Proceedings ArticleDOI
21 Jul 2017
TL;DR: The utility of the OctNet representation is demonstrated by analyzing the impact of resolution on several 3D tasks including 3D object classification, orientation estimation and point cloud labeling.
Abstract: We present OctNet, a representation for deep learning with sparse 3D data. In contrast to existing models, our representation enables 3D convolutional networks which are both deep and high resolution. Towards this goal, we exploit the sparsity in the input data to hierarchically partition the space using a set of unbalanced octrees where each leaf node stores a pooled feature representation. This allows to focus memory allocation and computation to the relevant dense regions and enables deeper networks without compromising resolution. We demonstrate the utility of our OctNet representation by analyzing the impact of resolution on several 3D tasks including 3D object classification, orientation estimation and point cloud labeling.

1,280 citations

01 Jan 2016
TL;DR: The linear and nonlinear programming is universally compatible with any devices to read and is available in the book collection an online access to it is set as public so you can download it instantly.
Abstract: Thank you for downloading linear and nonlinear programming. As you may know, people have search numerous times for their favorite novels like this linear and nonlinear programming, but end up in malicious downloads. Rather than reading a good book with a cup of tea in the afternoon, instead they juggled with some infectious bugs inside their desktop computer. linear and nonlinear programming is available in our book collection an online access to it is set as public so you can download it instantly.
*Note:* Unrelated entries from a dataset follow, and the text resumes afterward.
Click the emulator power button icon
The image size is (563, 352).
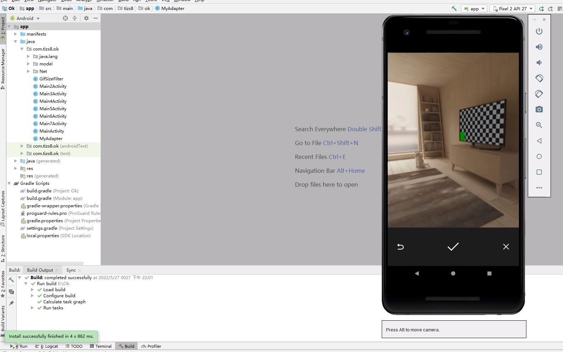(x=539, y=31)
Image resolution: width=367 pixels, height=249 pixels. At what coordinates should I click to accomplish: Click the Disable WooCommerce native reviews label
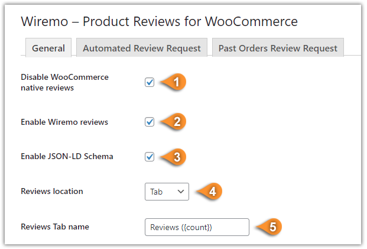(64, 82)
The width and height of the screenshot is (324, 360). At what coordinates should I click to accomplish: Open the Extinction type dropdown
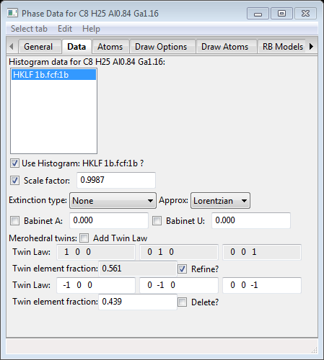point(113,200)
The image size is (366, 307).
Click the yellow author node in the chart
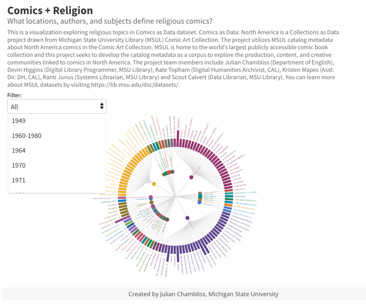[x=154, y=184]
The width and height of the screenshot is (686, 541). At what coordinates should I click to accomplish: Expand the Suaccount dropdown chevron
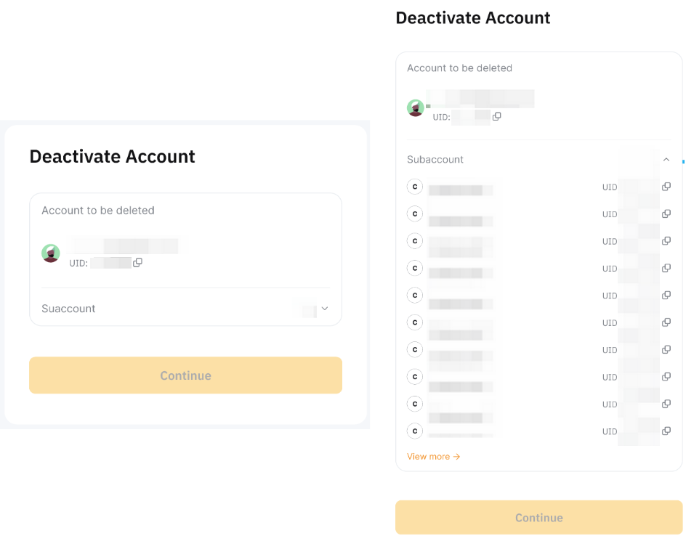click(x=325, y=309)
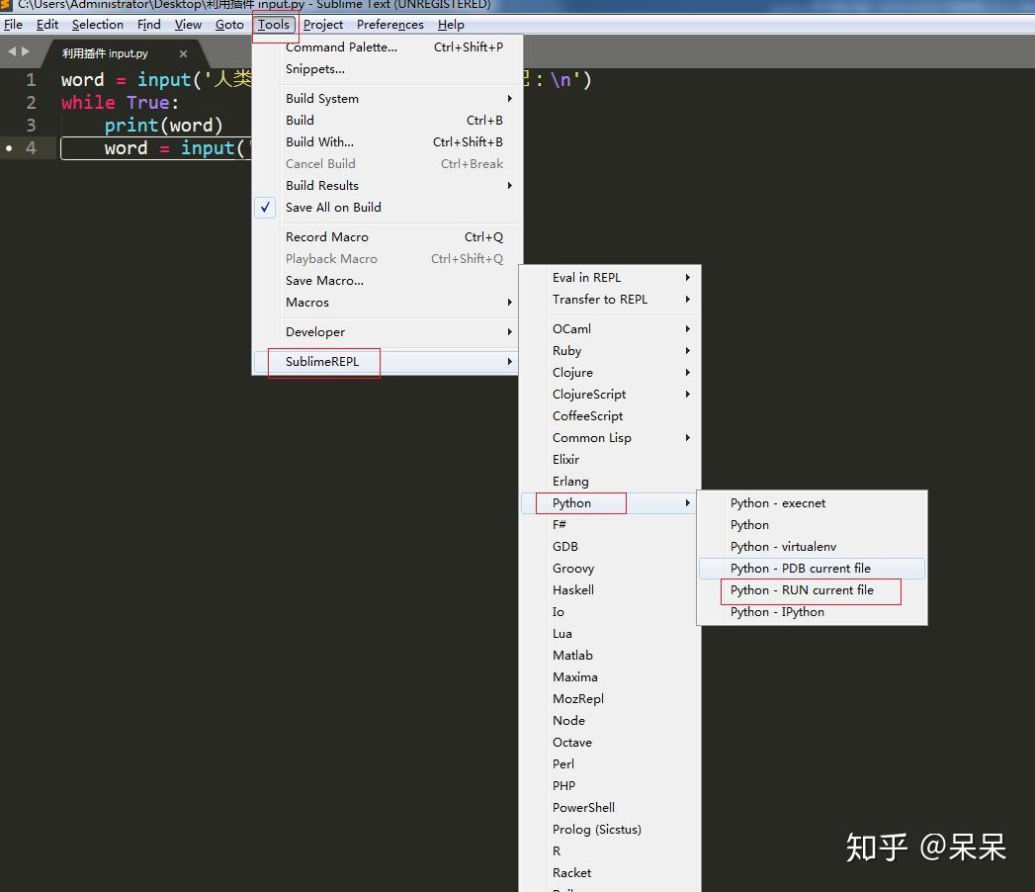Open the Ruby REPL submenu
This screenshot has width=1035, height=892.
tap(566, 350)
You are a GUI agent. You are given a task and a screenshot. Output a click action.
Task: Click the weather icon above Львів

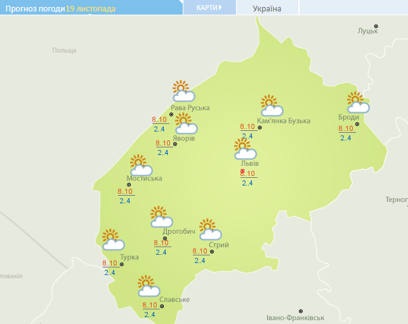tap(244, 149)
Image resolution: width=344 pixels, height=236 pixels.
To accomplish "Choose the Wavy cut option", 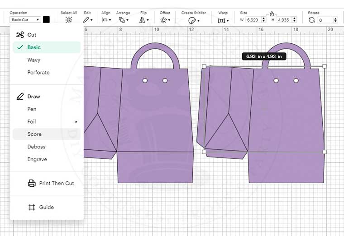I will (x=34, y=60).
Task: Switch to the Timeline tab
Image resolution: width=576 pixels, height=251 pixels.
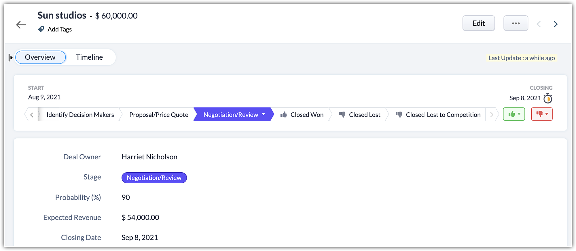Action: click(x=89, y=57)
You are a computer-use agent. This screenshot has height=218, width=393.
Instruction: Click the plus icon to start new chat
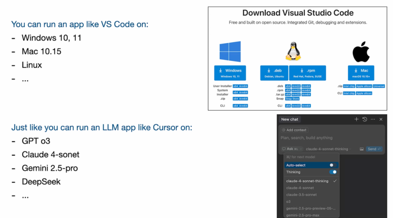[356, 120]
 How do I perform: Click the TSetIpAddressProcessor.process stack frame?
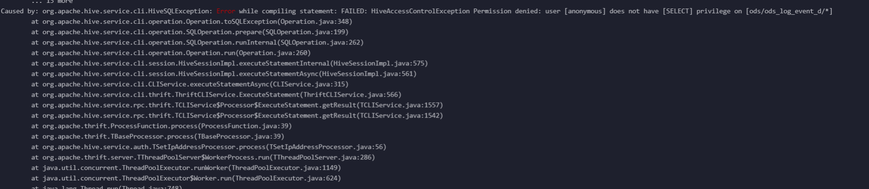209,146
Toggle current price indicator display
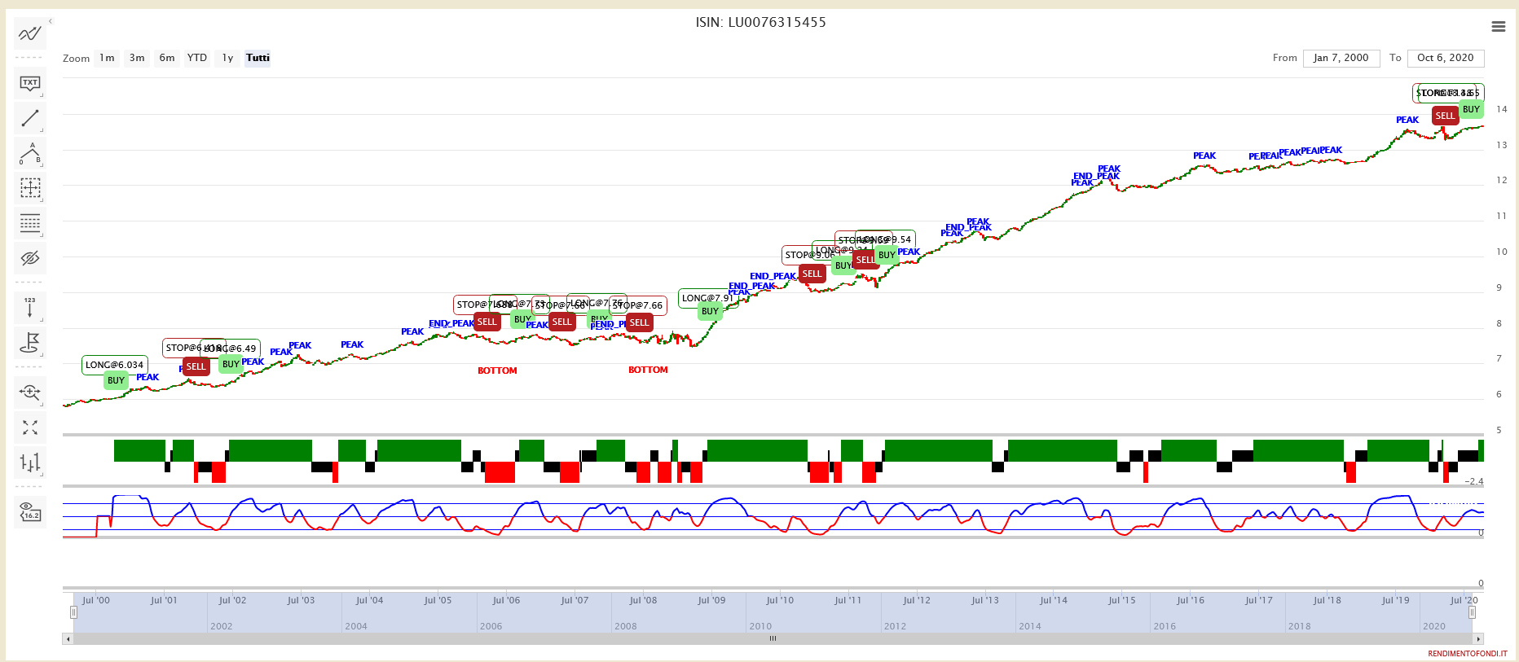 tap(30, 512)
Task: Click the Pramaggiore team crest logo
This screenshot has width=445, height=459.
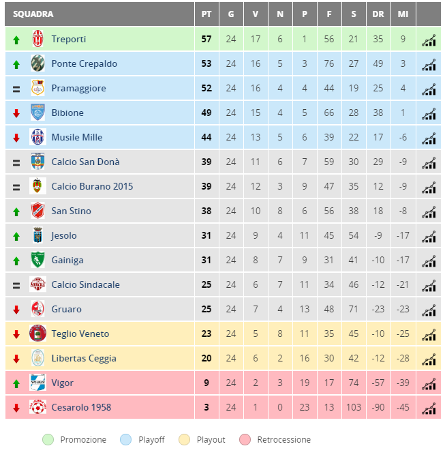Action: click(37, 88)
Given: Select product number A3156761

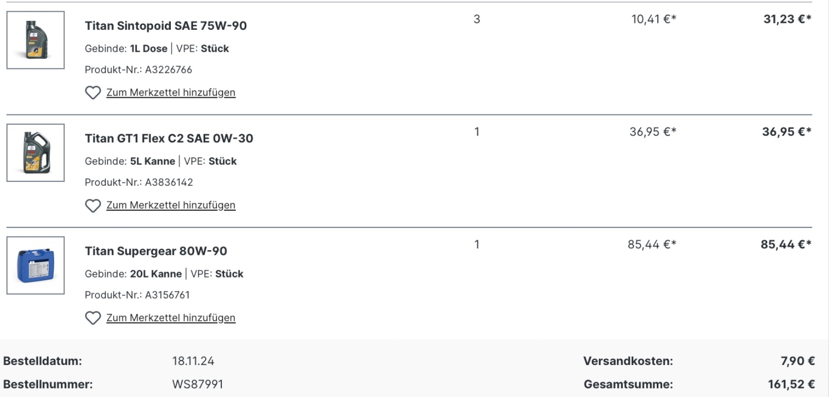Looking at the screenshot, I should click(x=168, y=295).
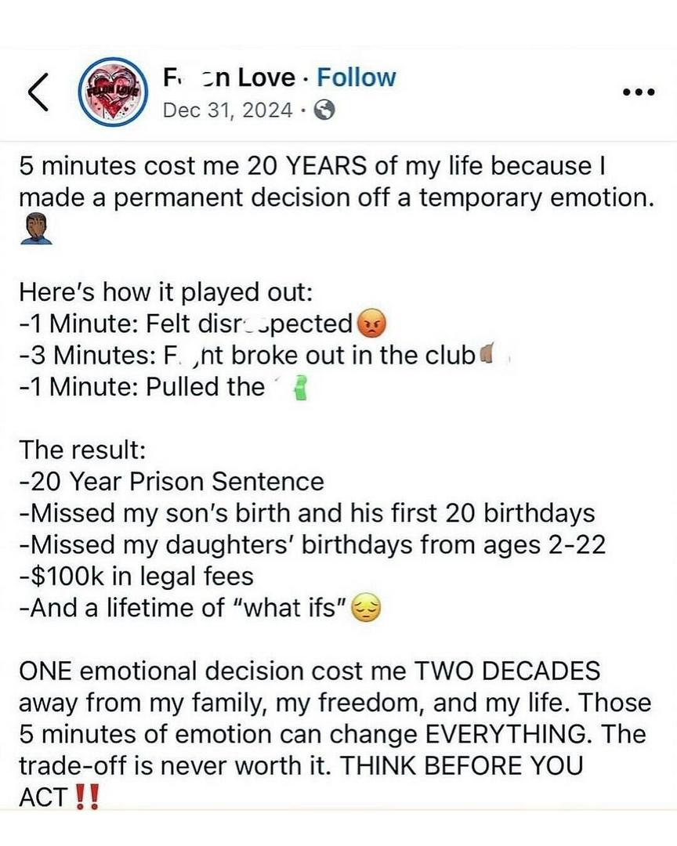Click the 'Here's how it played out:' text
The height and width of the screenshot is (846, 677).
166,292
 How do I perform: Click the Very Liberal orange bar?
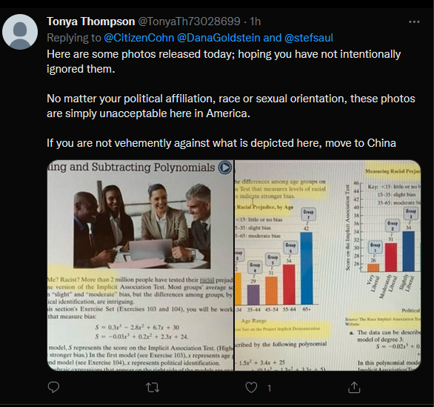(x=373, y=268)
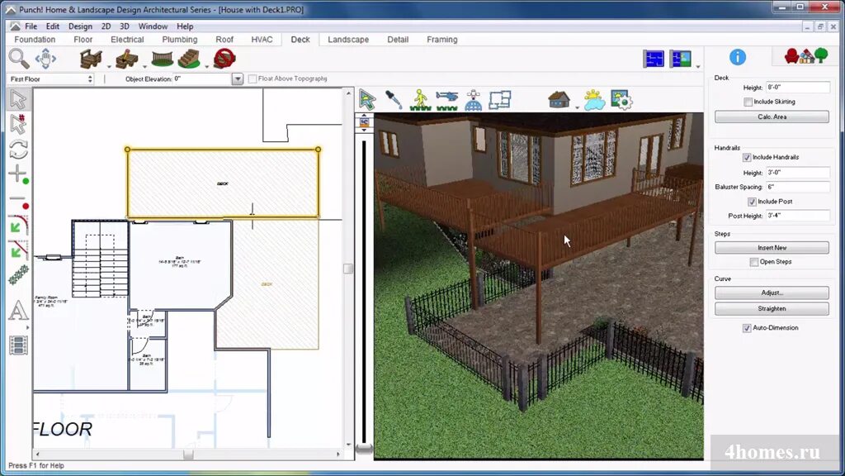This screenshot has width=845, height=476.
Task: Click the stairs tool icon
Action: (189, 59)
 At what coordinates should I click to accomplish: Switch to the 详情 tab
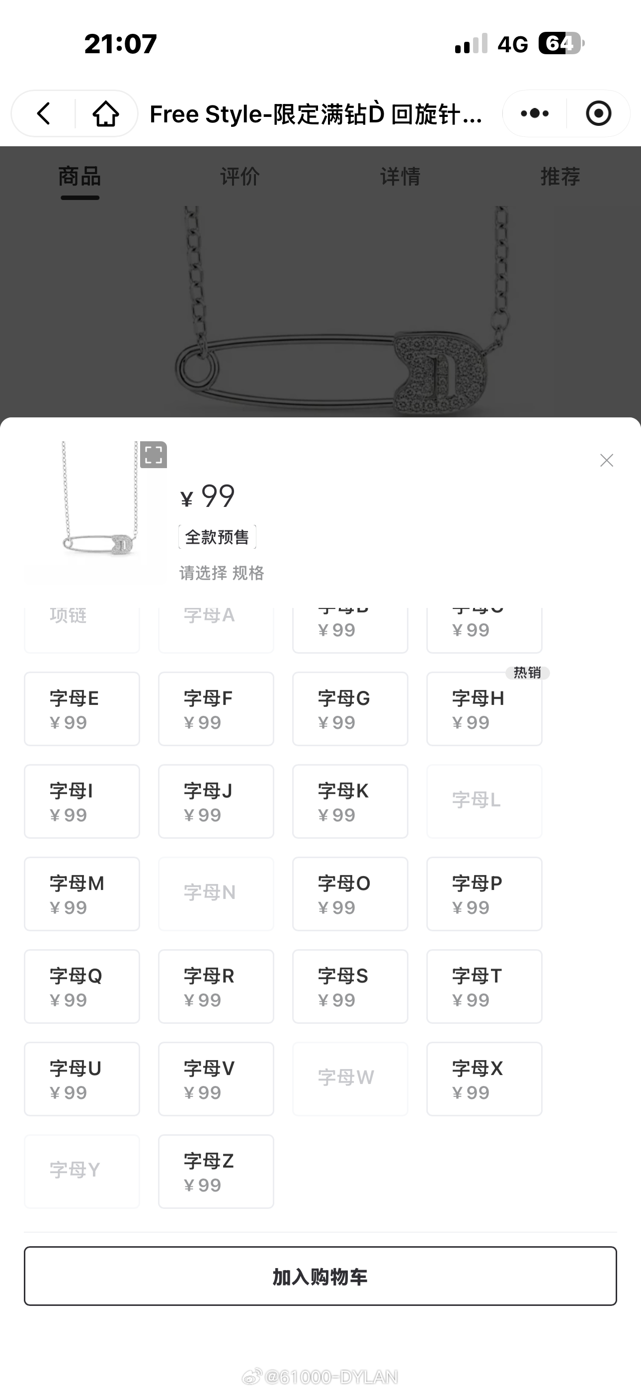[x=400, y=177]
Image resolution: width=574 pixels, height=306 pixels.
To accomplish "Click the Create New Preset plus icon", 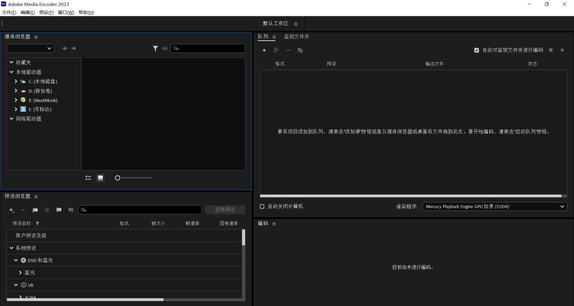I will [11, 210].
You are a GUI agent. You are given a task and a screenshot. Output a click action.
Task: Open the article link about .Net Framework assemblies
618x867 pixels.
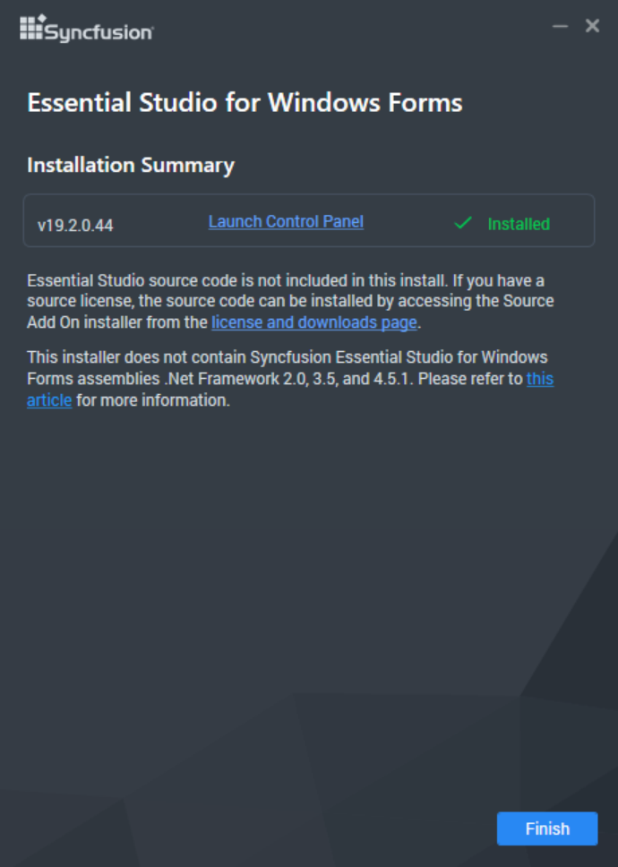[x=48, y=400]
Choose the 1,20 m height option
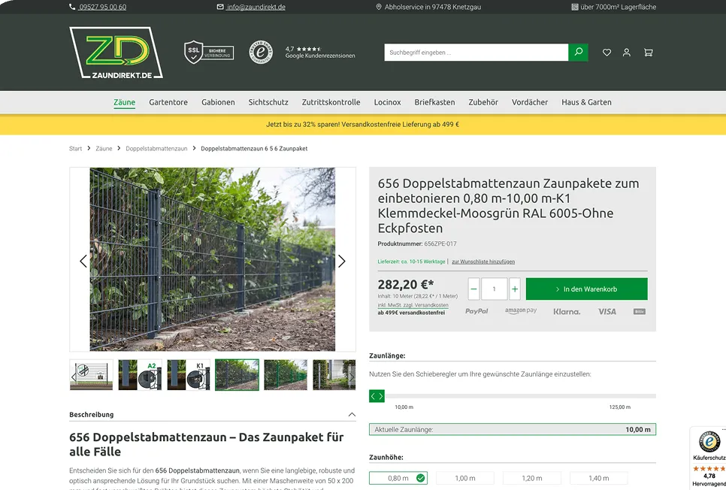Screen dimensions: 726x490 pos(532,478)
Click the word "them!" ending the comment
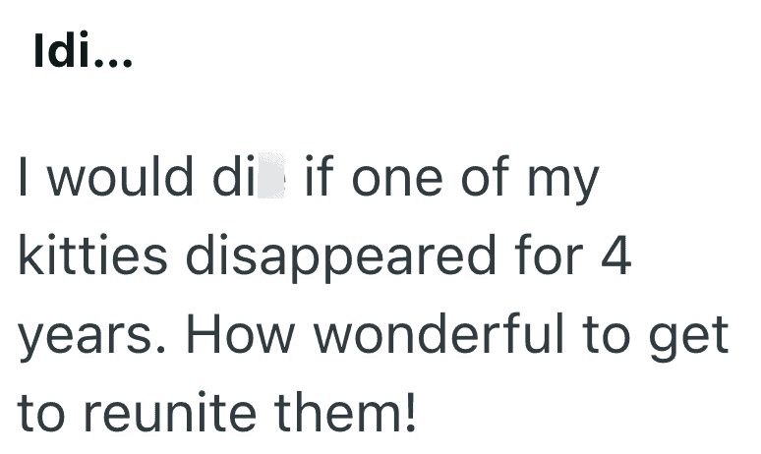This screenshot has width=761, height=454. (352, 414)
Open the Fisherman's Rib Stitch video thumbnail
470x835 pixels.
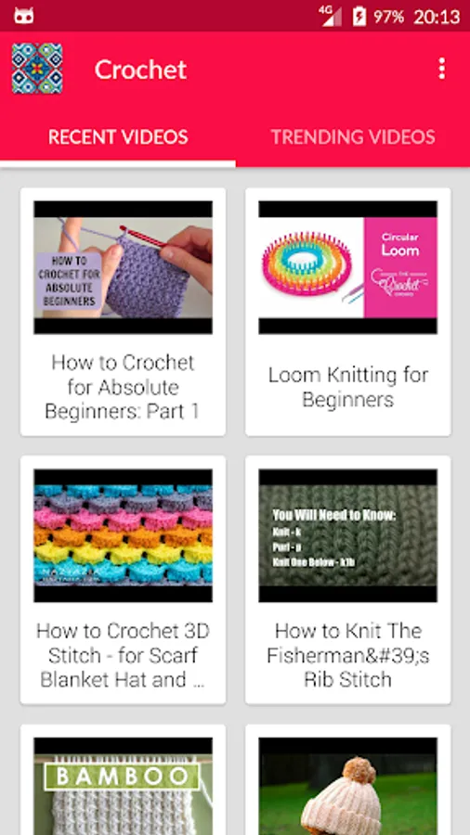348,535
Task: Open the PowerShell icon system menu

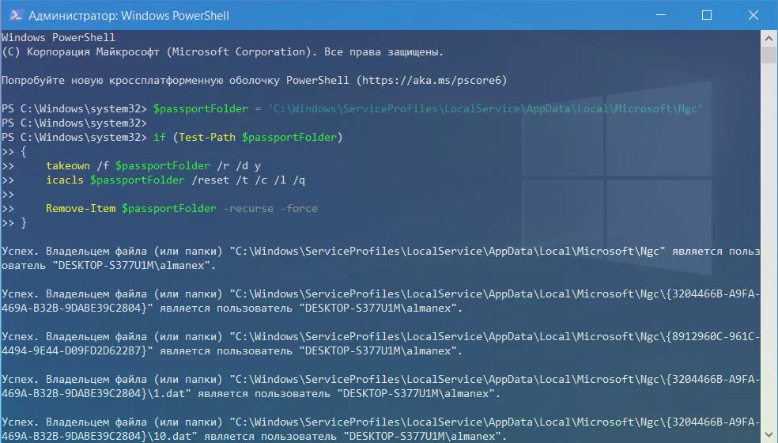Action: click(x=13, y=15)
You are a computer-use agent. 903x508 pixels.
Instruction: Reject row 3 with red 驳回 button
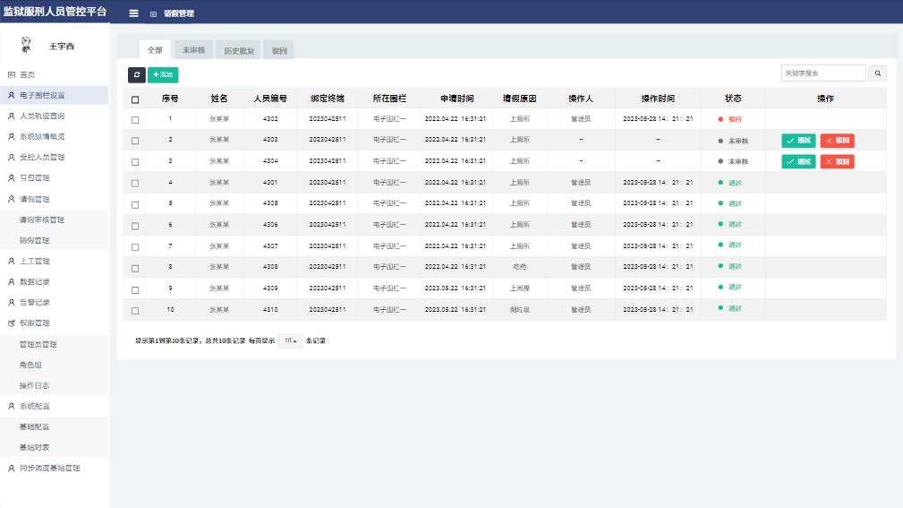click(x=837, y=161)
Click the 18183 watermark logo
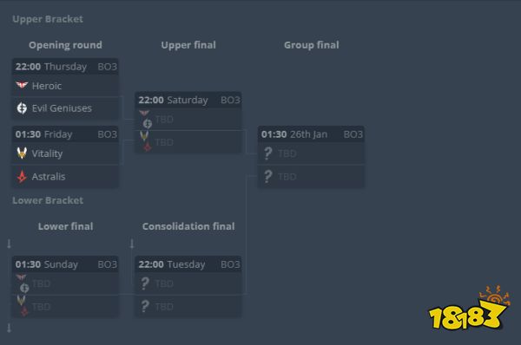This screenshot has height=345, width=521. click(469, 308)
Our digital library spans in multiple locations, allowing you to get the most less latency time to download any of our books like this one. Kindly say, the linear and nonlinear programming is universally compatible with any devices to read.

943 citations

Posted Content
TL;DR: Wang et al. as discussed by the authors proposed a 3D Generative Adversarial Network (3D-GAN), which generates 3D objects from a probabilistic space by leveraging recent advances in volumetric convolutional networks and generative adversarial nets.
Abstract: We study the problem of 3D object generation. We propose a novel framework, namely 3D Generative Adversarial Network (3D-GAN), which generates 3D objects from a probabilistic space by leveraging recent advances in volumetric convolutional networks and generative adversarial nets. The benefits of our model are three-fold: first, the use of an adversarial criterion, instead of traditional heuristic criteria, enables the generator to capture object structure implicitly and to synthesize high-quality 3D objects; second, the generator establishes a mapping from a low-dimensional probabilistic space to the space of 3D objects, so that we can sample objects without a reference image or CAD models, and explore the 3D object manifold; third, the adversarial discriminator provides a powerful 3D shape descriptor which, learned without supervision, has wide applications in 3D object recognition. Experiments demonstrate that our method generates high-quality 3D objects, and our unsupervisedly learned features achieve impressive performance on 3D object recognition, comparable with those of supervised learning methods.